> WHAT TO PRODUCE:
Every line of the material must come back exactly as given.

Start of SUPPLIED MATERIAL

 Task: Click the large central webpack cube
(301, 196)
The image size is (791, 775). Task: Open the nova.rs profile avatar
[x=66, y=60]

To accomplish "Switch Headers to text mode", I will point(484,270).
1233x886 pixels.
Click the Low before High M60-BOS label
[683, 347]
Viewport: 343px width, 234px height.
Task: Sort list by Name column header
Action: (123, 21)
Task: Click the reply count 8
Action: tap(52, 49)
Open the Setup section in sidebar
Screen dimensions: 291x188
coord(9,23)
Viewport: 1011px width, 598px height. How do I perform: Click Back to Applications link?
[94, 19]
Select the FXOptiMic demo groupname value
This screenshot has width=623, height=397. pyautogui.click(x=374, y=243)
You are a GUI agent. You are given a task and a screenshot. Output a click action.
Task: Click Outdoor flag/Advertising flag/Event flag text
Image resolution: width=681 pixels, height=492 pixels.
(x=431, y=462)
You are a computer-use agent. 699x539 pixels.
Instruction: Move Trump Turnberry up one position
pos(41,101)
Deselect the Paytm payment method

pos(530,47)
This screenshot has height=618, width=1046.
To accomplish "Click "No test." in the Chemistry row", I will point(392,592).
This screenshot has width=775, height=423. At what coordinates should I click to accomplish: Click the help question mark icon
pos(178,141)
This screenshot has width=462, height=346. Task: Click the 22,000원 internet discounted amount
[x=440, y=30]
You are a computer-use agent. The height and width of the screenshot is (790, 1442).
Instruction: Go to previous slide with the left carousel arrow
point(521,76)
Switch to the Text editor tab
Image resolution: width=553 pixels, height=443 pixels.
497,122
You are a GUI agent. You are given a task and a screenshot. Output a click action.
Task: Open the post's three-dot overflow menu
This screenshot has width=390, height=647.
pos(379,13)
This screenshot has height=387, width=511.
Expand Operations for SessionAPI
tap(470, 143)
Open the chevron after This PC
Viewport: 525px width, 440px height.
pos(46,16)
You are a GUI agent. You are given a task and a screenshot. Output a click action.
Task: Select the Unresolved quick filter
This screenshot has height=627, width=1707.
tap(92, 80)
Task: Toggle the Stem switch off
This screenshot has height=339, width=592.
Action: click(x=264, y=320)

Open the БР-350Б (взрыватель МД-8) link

End of SUPPLIED MATERIAL

> RESPONSE TO THE TASK:
 Task: Click the large central webpack cube
(301, 196)
The image size is (791, 775). Task: Open the nova.rs profile avatar
[x=66, y=60]

To accomplish "Switch Headers to text mode", I will point(484,270).
1233x886 pixels.
Click the Low before High M60-BOS label
[683, 347]
Viewport: 343px width, 234px height.
Task: Sort list by Name column header
Action: (123, 21)
Task: Click the reply count 8
Action: tap(52, 49)
Open the Setup section in sidebar
Screen dimensions: 291x188
coord(9,23)
Viewport: 1011px width, 598px height. How do I perform: Click Back to Applications link?
[94, 19]
Select the FXOptiMic demo groupname value
This screenshot has width=623, height=397. pyautogui.click(x=374, y=243)
You are a GUI agent. You are given a task and a screenshot. Output a click action.
Task: Click Outdoor flag/Advertising flag/Event flag text
Image resolution: width=681 pixels, height=492 pixels.
(x=431, y=462)
You are a computer-use agent. 699x539 pixels.
Instruction: Move Trump Turnberry up one position
pos(41,101)
Deselect the Paytm payment method

pos(530,47)
This screenshot has height=618, width=1046.
To accomplish "Click "No test." in the Chemistry row", I will point(392,592).
This screenshot has width=775, height=423. At what coordinates should I click to accomplish: Click the help question mark icon
pos(178,141)
This screenshot has width=462, height=346. Task: Click the 22,000원 internet discounted amount
[x=440, y=30]
You are a computer-use agent. The height and width of the screenshot is (790, 1442).
Instruction: Go to previous slide with the left carousel arrow
point(521,76)
Switch to the Text editor tab
Image resolution: width=553 pixels, height=443 pixels.
497,122
You are a GUI agent. You are given a task and a screenshot. Output a click action.
Task: Open the post's three-dot overflow menu
This screenshot has width=390, height=647.
pos(379,13)
This screenshot has height=387, width=511.
Expand Operations for SessionAPI
tap(470, 143)
Open the chevron after This PC
Viewport: 525px width, 440px height.
pos(46,16)
You are a GUI agent. You are given a task and a screenshot. Output a click action.
Task: Select the Unresolved quick filter
This screenshot has height=627, width=1707.
tap(92, 80)
Task: Toggle the Stem switch off
This screenshot has height=339, width=592.
Action: click(x=264, y=320)

Open the БР-350Б (взрыватель МД-8) link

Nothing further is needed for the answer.